Explore Oslo. Take the tube from the Far West End to the Far East End of the city: observe the increasing social divisions.

Oslo is the European Environmental capital of 2019. What can be learned? 

Look at the new compact housing projects. The more compact, the more they are sold by a rhetoric related to ‘park’, ‘green’, ‘garden’, ‘view’, ‘vibrant’.

Marketization of housing, gentrification and segregation. Where are “all” the welfare means aiming at redistribution?

2019: A new housing policy for Oslo to facilitate housing possibilities for the ordinary wage earner like a single nurse.

Get to know “Bagsy”, Oslo’s optical sorting robot which separates plastic, compost and residual waste from the city’s households.

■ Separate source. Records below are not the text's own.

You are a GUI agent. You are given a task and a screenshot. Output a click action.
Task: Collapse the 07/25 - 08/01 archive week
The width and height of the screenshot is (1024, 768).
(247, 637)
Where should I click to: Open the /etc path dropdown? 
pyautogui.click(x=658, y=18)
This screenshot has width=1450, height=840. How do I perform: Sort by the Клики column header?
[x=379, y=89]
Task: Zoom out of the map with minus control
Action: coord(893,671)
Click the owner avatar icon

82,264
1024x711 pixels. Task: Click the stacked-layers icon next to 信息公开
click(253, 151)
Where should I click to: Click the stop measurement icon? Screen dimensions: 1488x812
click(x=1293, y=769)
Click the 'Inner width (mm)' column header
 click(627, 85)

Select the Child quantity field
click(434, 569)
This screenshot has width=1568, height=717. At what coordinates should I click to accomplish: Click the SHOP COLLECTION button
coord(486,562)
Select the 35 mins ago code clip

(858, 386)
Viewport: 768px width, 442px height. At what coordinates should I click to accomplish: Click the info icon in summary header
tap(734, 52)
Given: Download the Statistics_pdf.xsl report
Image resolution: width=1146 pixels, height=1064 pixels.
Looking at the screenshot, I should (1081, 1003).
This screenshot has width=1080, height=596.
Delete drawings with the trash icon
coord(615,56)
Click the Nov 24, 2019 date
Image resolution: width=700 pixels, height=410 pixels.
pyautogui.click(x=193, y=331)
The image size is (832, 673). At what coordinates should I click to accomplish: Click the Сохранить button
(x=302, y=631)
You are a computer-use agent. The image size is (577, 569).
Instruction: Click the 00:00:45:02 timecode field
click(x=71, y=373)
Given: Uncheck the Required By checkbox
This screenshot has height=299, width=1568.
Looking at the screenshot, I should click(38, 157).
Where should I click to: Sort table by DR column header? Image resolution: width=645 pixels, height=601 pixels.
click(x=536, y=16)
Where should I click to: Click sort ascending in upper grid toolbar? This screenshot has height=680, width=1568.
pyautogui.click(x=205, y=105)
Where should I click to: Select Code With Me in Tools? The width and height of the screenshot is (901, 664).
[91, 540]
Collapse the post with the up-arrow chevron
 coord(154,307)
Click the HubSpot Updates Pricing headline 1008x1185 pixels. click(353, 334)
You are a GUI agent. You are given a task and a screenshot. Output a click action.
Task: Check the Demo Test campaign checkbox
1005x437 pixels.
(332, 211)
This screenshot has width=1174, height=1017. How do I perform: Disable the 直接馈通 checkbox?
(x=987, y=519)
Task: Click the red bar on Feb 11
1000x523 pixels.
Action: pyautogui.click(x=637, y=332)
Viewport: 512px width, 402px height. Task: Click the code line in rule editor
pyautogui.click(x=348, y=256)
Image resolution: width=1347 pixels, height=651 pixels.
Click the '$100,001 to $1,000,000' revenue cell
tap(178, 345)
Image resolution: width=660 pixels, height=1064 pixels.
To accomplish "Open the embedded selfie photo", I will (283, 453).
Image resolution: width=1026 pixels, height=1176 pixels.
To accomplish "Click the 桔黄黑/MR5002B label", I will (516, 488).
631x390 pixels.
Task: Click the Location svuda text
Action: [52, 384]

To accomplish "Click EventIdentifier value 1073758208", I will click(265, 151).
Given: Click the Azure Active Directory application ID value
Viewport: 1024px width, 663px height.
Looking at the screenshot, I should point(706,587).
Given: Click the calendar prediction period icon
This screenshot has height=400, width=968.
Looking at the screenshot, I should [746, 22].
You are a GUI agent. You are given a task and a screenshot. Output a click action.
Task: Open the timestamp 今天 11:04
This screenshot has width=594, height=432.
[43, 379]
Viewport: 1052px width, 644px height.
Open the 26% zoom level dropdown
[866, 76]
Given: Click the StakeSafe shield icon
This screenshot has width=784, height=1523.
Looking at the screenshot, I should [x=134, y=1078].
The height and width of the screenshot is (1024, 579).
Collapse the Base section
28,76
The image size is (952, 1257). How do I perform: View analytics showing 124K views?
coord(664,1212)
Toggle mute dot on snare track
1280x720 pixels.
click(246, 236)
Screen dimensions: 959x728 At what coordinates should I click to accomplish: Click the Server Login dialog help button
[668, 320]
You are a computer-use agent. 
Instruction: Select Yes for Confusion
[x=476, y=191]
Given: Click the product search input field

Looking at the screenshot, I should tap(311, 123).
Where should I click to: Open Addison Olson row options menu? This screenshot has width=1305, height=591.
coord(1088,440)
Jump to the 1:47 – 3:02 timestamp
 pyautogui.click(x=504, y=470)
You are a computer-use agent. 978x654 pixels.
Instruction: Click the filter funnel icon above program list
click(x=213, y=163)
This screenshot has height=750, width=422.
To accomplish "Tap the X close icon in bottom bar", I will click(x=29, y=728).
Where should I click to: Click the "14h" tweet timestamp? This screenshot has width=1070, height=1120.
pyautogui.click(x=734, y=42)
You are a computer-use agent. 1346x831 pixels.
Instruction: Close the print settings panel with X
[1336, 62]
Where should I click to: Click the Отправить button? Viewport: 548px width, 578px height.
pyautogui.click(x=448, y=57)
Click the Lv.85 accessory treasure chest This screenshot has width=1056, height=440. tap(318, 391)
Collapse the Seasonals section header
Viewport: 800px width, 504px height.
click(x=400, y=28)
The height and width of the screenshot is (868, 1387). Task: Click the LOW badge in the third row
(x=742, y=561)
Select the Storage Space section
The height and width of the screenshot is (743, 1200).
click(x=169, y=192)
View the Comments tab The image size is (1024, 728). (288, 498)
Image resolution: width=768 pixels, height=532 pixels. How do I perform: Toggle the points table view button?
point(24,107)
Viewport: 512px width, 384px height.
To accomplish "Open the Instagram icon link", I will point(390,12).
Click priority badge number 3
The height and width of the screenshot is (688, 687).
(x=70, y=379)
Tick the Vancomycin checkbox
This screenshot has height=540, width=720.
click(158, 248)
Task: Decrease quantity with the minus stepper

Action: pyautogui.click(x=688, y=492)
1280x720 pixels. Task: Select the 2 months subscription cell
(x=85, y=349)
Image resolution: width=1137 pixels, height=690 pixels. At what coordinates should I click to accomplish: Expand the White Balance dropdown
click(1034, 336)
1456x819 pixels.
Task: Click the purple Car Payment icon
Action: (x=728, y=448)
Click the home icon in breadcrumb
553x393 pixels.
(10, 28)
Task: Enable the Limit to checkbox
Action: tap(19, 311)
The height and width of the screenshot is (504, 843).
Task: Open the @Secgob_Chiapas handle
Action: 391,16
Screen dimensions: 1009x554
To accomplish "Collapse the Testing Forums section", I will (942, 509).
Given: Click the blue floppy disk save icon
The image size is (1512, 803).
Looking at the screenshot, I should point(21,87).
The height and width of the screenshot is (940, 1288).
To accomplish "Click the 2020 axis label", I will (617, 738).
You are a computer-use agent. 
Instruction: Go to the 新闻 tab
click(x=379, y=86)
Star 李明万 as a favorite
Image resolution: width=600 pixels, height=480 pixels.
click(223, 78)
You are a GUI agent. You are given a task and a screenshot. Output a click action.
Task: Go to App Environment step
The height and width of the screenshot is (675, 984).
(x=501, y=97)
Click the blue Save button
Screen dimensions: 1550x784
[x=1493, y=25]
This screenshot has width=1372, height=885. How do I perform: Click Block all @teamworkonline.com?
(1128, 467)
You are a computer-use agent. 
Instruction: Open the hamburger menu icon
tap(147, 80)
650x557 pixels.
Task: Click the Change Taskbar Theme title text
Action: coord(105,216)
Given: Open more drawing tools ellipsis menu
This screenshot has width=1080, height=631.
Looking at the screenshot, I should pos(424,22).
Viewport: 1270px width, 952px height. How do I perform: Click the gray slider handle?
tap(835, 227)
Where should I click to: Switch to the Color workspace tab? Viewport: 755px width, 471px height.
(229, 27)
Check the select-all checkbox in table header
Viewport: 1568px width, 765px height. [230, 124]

The new and greener city government of 2015 managed to speed up and change the city towards less cars, better public transportation, more bicycles and walkable areas. How to explain the success?

Ask a city dweller about why Oslo is a good place to live – the answer is: because it is so close to the nature!

Enjoy the political and administrative decentralisation of public services to the city district level, paralleled by an extreme centralization of cultural institutions.

Oslo takes climate leadership nationally and internationally- pushing the agenda and search for new solutions forward. But, is the city doing enough and the right things?

Children and youth are taking to the streets for more radical policies to prevent climate change, at the same time people are organizing to get rid of the increasing number of toll rings for cars in the city. Is the governance system able to find good enough political solutions?

“Give people the possibilities to live different lives!”

– Raymond Johansen, Governing Mayor

VENUE

Oslo Metropolitan University

Located in the heart of Oslo, OsloMet is the city’s newest university. It is one of Norway’s largest universities, with a student body of approximately 20 000 students and 2 000 employees.

OsloMet seeks to be an urban university with regional and national responsibilities, and with a clear international character. Our mission is to deliver knowledge to solve the future challenges of the welfare society. 

A majority of the study programmes that we offer are professional programmes in which theoretical courses and supervised professional training are closely aligned.